When it comes to the open markets of Chiangmai, most newly arrived foreigners are steered directly either by guidebooks, travel agencies, hotel desk clerks and even tuk-tuk drivers to the Night Bazaar on Changklan Road between Tha Phae and Loi Kroh Roads. This sizeable market, with a gigantic, well-lit sign in English and surrounded by many familiar food chains of the west, is no doubt most oriented to foreign tourists. It's here where most western visitors get their first taste of a traditional Northern Thai shopping experience. Once amongst the tightly packed stalls, visitors very soon become acquainted with the bargaining game.

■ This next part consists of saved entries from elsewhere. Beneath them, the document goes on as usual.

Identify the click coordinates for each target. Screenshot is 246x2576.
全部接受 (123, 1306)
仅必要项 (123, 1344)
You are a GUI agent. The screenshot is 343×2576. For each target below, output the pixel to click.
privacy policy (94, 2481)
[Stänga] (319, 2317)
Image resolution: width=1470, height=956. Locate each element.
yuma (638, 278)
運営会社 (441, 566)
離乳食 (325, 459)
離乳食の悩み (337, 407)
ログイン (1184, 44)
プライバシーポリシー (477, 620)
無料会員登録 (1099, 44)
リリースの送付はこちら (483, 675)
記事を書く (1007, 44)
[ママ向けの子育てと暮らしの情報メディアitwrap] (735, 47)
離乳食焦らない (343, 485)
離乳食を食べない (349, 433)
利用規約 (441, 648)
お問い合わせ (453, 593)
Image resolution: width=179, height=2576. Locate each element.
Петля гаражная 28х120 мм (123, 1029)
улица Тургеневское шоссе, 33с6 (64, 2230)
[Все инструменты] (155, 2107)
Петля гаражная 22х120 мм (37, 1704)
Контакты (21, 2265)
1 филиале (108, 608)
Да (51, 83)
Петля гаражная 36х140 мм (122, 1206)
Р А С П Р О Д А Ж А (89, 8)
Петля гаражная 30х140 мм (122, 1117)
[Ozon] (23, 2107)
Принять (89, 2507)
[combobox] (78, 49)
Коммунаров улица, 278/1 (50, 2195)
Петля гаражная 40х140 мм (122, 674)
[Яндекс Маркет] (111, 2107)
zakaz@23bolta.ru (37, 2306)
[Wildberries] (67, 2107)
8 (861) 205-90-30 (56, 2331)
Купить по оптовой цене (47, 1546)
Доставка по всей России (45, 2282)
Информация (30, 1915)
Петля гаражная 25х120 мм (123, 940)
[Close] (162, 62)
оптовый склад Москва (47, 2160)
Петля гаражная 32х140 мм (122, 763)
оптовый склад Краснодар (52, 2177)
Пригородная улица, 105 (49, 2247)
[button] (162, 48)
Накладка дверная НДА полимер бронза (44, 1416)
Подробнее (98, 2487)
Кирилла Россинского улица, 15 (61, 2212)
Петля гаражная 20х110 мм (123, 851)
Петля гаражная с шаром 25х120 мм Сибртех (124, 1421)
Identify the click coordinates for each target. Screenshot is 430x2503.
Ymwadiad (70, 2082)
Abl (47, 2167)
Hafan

When it comes to bargaining there are a few things to remember. Asians do not like to lose face, which is very important, however they don’t want you to lose face either. Here is how to bargain so no-one loses face.
You first ask “How much” for an item. The vendor will come back with a price and you say “too much” and they will come back with a 20% lower price. You offer about 50% lower than the second price they gave you. They will smile and probably say nothing. This means they know what you are doing. After a few seconds they will come back with a price around 20% lower again. You then raise your price to 40% lower. They come back with maybe 25% lower. You go to 30% lower and hold. They will most likely sell it to you. This way you can get the item at the 50% discount you wanted but they do not lose face and neither do you.
Try to make purchases all from the same shop or vendor and you can get the price even lower. Do not pay for your items one at a time. Set your first purchase aside then bargain for a few more items. Put all your items together and ask “How much for all these?” When the salesperson gives you a price make an offer for 10% lower. If they say “no” start taking items off your pile and act like you just want to purchase just the first item you bargained for. Nine times out of ten they will say, “OK” to your 10% additional discount.
What to buy: There is everything available here including handicrafts and foodstuffs, clothing and shoes, jewelry, ceramic knick-knacks and more. Many of the tiems sold at shops inside the Night Bazaar building are of good quality and handmade.
The vendors on the street sell cheap copied products made in China or Burma and not true Thai handicrafts. One example is lacquerware. The high quality lacquerware houses of Chiang Mai today still apply at least seven coats of lacquer to each piece and allow approximately one week between coatings for drying. The lacquerware sold by vendors are very cheap and painted with sprayed on lacquerware paint.
What to pay: Remember you get what you pay for. If you want t-shirts, knock-off designer brands or imitation handicrafts the Night Bazaar vendors have what you need. For high quality handicrafts, textiles, shoes and clothing at great prices compared to prices in your home country go to the shops inside the Night Bazaar building.